Indignado, porém, resignado, o discípulo voltou ao casebre e, sorrateiramente, conduziu o animal até a beira do abismo e o empurrou. A vaca, previsivelmente, estatelou-se lá embaixo.
Alguns anos se passaram e durante esse tempo o remorso nunca abandonou o discípulo.
Num certo dia de primavera, moído pela culpa, abandonou o sábio e decidiu voltar àquele lugar. Queria ver o que tinha acontecido com a família, ajudá-la, pedir desculpas, reparar seu erro de alguma maneira.
Ao fazer a curva da estrada, não acreditou no que seus olhos viram.

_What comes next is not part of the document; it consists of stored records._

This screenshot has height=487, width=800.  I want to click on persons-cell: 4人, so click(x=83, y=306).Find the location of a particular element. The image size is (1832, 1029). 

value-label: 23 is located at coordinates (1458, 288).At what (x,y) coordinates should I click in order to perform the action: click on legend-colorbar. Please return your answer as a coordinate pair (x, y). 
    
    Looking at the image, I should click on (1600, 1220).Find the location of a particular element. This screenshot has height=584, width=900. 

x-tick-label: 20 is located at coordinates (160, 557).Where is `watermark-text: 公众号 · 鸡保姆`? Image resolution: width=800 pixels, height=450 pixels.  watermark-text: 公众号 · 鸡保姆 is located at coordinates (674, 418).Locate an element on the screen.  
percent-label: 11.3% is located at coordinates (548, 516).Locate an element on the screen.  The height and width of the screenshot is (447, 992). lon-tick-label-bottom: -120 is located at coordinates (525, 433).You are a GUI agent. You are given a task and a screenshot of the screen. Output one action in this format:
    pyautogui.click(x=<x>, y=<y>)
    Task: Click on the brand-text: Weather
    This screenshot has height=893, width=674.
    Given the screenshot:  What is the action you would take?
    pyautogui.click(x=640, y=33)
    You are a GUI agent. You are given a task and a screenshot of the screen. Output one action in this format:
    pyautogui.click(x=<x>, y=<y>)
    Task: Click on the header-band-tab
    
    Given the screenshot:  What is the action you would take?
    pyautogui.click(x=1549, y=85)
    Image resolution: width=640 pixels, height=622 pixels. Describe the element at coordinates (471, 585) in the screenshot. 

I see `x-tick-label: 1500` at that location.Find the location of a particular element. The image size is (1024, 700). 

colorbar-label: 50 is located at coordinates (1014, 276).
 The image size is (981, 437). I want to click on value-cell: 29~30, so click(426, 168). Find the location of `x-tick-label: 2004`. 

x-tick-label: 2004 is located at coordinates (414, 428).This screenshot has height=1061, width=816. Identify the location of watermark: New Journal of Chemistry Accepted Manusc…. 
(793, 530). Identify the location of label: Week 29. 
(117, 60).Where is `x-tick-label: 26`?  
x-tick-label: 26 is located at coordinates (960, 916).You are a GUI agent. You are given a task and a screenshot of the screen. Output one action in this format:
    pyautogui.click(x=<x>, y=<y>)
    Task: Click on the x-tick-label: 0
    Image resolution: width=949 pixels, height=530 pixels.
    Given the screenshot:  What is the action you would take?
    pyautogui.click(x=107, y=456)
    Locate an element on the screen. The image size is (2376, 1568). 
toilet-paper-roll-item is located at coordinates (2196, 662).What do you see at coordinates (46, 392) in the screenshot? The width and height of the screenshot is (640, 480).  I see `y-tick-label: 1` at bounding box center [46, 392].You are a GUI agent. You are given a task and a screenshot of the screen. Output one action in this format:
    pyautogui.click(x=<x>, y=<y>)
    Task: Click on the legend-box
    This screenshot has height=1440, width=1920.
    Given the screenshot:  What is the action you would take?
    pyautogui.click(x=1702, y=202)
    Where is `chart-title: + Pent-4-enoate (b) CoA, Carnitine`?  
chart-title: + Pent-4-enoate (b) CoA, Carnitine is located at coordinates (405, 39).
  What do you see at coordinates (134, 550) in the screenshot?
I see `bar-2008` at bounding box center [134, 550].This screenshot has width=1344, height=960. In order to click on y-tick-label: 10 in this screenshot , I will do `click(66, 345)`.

No lugar do casebre desmazelado havia um sítio maravilhoso, com muitas árvores, piscina, carro importado na garagem, antena parabólica.
Perto da churrasqueira, estavam três adolescentes robustos, comemorando com os pais a conquista do primeiro milhão de dólares. O coração do discípulo gelou.
O que teria acontecido com a família?
Decerto, vencidos pela fome, foram obrigados a vender o terreno e ir embora. Nesse momento, pensou o aprendiz, devem estar mendigando em alguma cidade.

Aproximou-se, então, do caseiro e perguntou se ele sabia o paradeiro da família que havia morado lá havia alguns anos.
— Claro que sei. Você está olhando para ela — disse o caseiro, apontando as pessoas ao redor da churrasqueira.
Incrédulo, o discípulo afastou o portão, deu alguns passos e, chegando perto da piscina, reconheceu o mesmo homem de antes, só que mais forte e altivo, a mulher mais feliz, as crianças, que haviam se tornado adolescentes saudáveis. Espantado, dirigiu-se ao homem e disse:
—Mas o que aconteceu? Eu estive aqui com meu mestre uns anos atrás e este era um lugar miserável, não havia nada. O que o senhor fez para melhorar tanto de vida em tão pouco tempo?
O homem olhou para o discípulo, sorriu e respondeu:
—Nós tínhamos uma vaquinha, de onde tirávamos nosso sustento. Era tudo o que possuíamos.

Mas, um dia, ela caiu no precipício e morreu. Para sobreviver, tivemos que fazer outras coisas, desenvolver habilidades que nem sabíamos que tínhamos.
E foi assim, buscando novas soluções, que hoje estamos muito melhor do que antes.